All of lore.kernel.org
 help / color / mirror / Atom feed
From: Sylwester Nawrocki <sylvester.nawrocki@gmail.com>
To: Brian Norris <computersforpeace@gmail.com>
Cc: oselas@community.pengutronix.de,
	Juergen Beisert <jbe@pengutronix.de>,
	linux-mtd@lists.infradead.org,
	David Woodhouse <dwmw2@infradead.org>,
	linux-samsung-soc <linux-samsung-soc@vger.kernel.org>
Subject: Re: [oselas] Mini2440 boot failure on kernel 3.7-rc1
Date: Tue, 13 Nov 2012 22:29:16 +0100	[thread overview]
Message-ID: <50A2BBAC.1030506@gmail.com> (raw)
In-Reply-To: <CAN8TOE_5ra-yJwoFmy7qvA80iGYkSNe2gAW6nYnc8vtpvi5+1w@mail.gmail.com>

Hi Brian,

On 11/13/2012 08:54 AM, Brian Norris wrote:
> On Mon, Nov 12, 2012 at 3:18 PM, Sylwester Nawrocki
> <sylvester.nawrocki@gmail.com>  wrote:
>> On 10/22/2012 09:28 AM, Juergen Beisert wrote:
>>> Sylwester Nawrocki wrote:
>>>>
>>>> [...]
>>>> [    2.455000] NAND device: Manufacturer ID: 0xec, Chip ID: 0xf1 (Samsung
>>>> NAND 128MiB 3,3V 8-bit), 8
>>>> [    2.460000] 4 cmdlinepart partitions found on MTD device nand
>>>> [    2.465000] Creating 4 MTD partitions on "nand":
>>>> [    2.470000] 0x000000000000-0x000000080000 : "barebox"
>>>> [    2.475000] mtd: partition "barebox" doesn't end on an erase block --
>>>> force read-only
>>>> ^^^^^^^^^^^^^^^^^^^^^^^^^^^^^^^^^^^^^^^^^^^^^^^^^^^^^^^^^^^^^^^^^^^^
>>>> This "force read-only" doesn't happen with v3.6.
>>>
>>> This looks to me the NAND database uses a wrong block size for this NAND
>>> device. This device has 128 kiB block sizes. So, a 512 kiB partition
>>> *is* block aligned.
>>>
>>> Maybe you should take a look into the generic code, what block size the
>>> 3.7-rc1 uses for this NAND.
>>
>> Thanks a lot for these pointers. I've found that the commit causing this
>> regression is this one:
>>
>> commit e2d3a35ee427aaba99b6c68a56609ce276c51270
>> Author: Brian Norris<computersforpeace@gmail.com>
>> Date:   Mon Sep 24 20:40:55 2012 -0700
>>
>>      mtd: nand: detect Samsung K9GBG08U0A, K9GAG08U0F ID
>
> Yes, this patch is already known to cause at least one type of
> regression. There's been a fix for a while but David still has
> neglected to send it to Linus. It seems that you have quoted it below,
> though, and it may not fix your particular regression.

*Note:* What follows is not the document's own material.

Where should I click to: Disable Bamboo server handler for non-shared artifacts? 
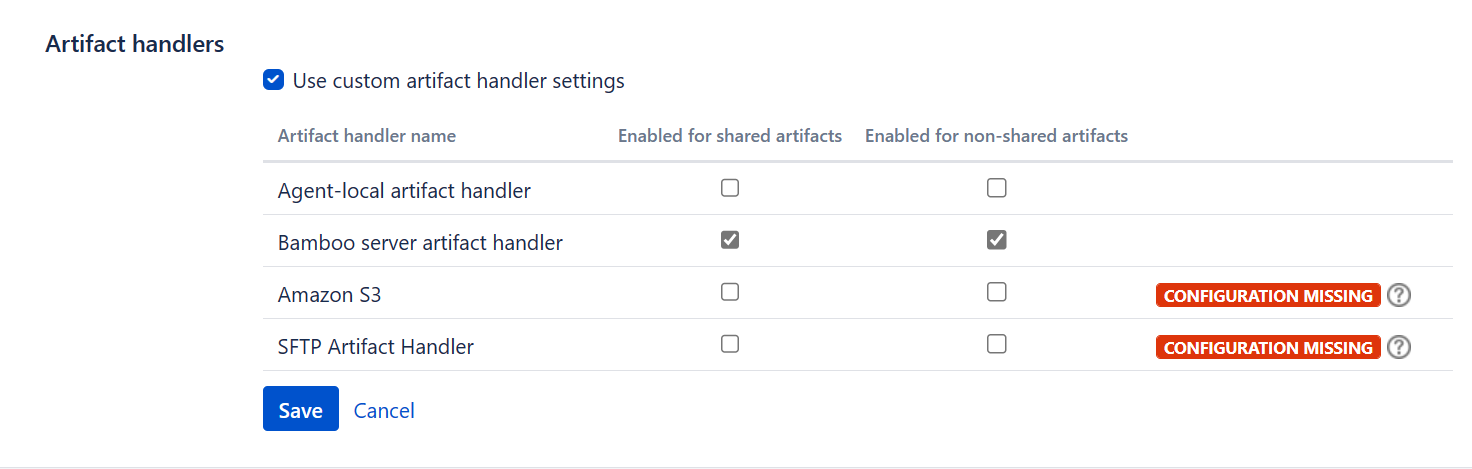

No, it wasn't helpful for me.

>> When I revert it the crash is gone and everything works well. The Flash
>> chip is K9F1G08U0C and according to the datasheet it has 5 byte ID.
>> However nand_id_len() returns 6 and id_data[] is: ec, f1, 00, 95, 40, ec.
>
> Samsung seems to have created some problems by under-specifying the ID
> on their NAND. Your NAND is not detected as 5-byte ID for good reason:
> the ID wraps around after 6 bytes, not 5. But that's partly
> speculation, as you have not provided the full ID.
>
> Can you please list a full 8-byte string of id_data[]? This will be
> very helpful. I know of at least one solution that will fix your
> problem, but I need to know your full ID to help lay this issue to
> rest for good.

Indeed, I wish there was good hardware documentation, still it seems
an exception rather than a rule for some hardware vendors...

Here is my id_data[] dump:

ec, f1, 00, 95, 40, ec, ec, f1

Looks a bit strange, I hope you know how to handle this. :)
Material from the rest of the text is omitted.